Mark Durkan's powerful performance set a high standard for his successor, writes GERRY MORIARTY
SHORTLY AFTER midday yesterday Mark Durkan handed over control of the SDLP as it approaches its 40th anniversary in August to Margaret Ritchie – fourth leader of the party following in the footsteps of Gerry Fitt, John Hume and Durkan.
Ms Ritchie, the SDLP’s sole minister in the Northern Executive running the social development department, has a big challenge ahead – to hold and if possible build on what the SDLP has established at council, Assembly and Westminster level and to reunite a divided party.
Both she and Dr Alasdair McDonnell were hungry for the job. The victor said it wasn’t a divisive campaign but it was. There are fences to be mended and some might remain broken.
Ritchie is an efficient, single-minded politician with a certain air of the school headmistress about her while McDonnell is a blunt and ambitious politician who has rubbed many people up the wrong way, particularly in his own party.
Whichever of them won there was going to be discord.
Ritchie won for positive reasons but rather like Manchester United there was an ABA factor to her victory – Anybody But Alasdair.
One McDonnell supporter had this opinion about the new leader. “This is a suicide note for the SDLP.” Another voice in the Slieve Donard Hotel yesterday muttered about the “Judases that undermined” Mark Durkan, precipitating his standing down as leader. This is a reference to a feeling among many Durkan supporters that while he went voluntarily there was something of a velvet putsch in the timing.

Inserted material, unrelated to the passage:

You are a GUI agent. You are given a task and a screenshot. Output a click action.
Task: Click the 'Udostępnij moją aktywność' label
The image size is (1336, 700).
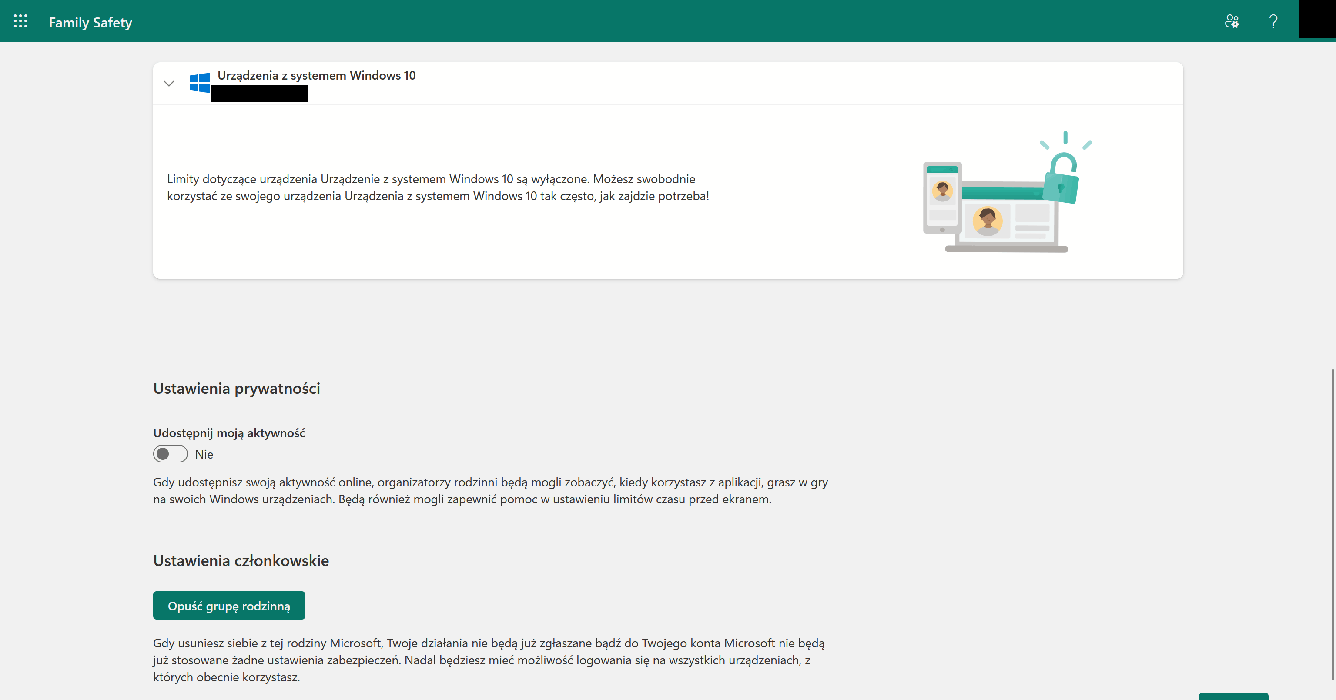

There is considerable bitterness after the campaigning. When the result was announced more than half the conference room in the Slieve Donard Hotel jumped to its feet in delight, the rest remained glued gloomily to their seats until they realised they had better show some unity for the cameras.
Matters are complicated by the whole new dynamic in the party. The new deputy leader is Mid-Ulster MLA Patsy McGlone, a McDonnell supporter. He must develop a working relationship with the new leader.
Her test is to begin the healing process while at the same time trying to inject some organisation to a party that desperately needs reorganisation.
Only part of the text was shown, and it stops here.